Rewrite the material as a JSON list of strings, one string per line and no blank lines, starting at the line containing "This screenshot has" and continuing through the line containing "tap(226, 49)". Omit the pictures from your answer.

Dataset entries:
------
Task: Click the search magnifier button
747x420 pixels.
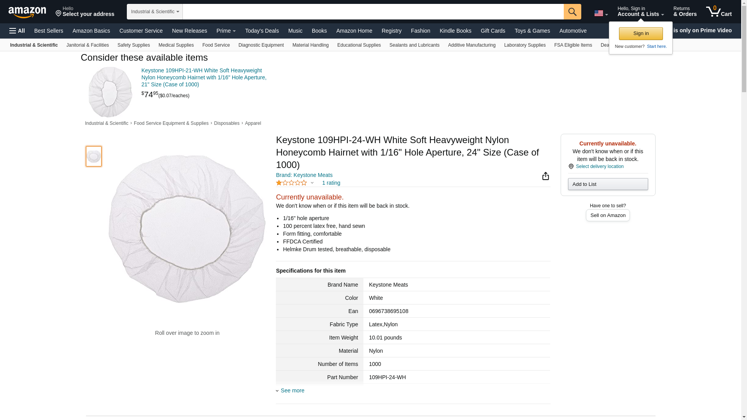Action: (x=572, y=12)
------
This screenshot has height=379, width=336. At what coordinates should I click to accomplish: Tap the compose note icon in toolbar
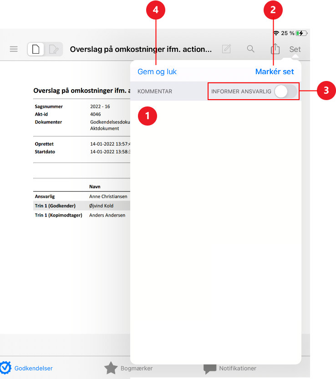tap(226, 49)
------
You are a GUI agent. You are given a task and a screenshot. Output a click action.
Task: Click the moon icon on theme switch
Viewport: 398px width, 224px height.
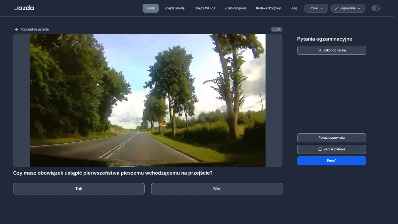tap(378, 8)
------
Completed task:
[
  "This screenshot has height=379, width=336. At what coordinates should I click to accomplish: Tap the compose note icon in toolbar",
  "tap(226, 49)"
]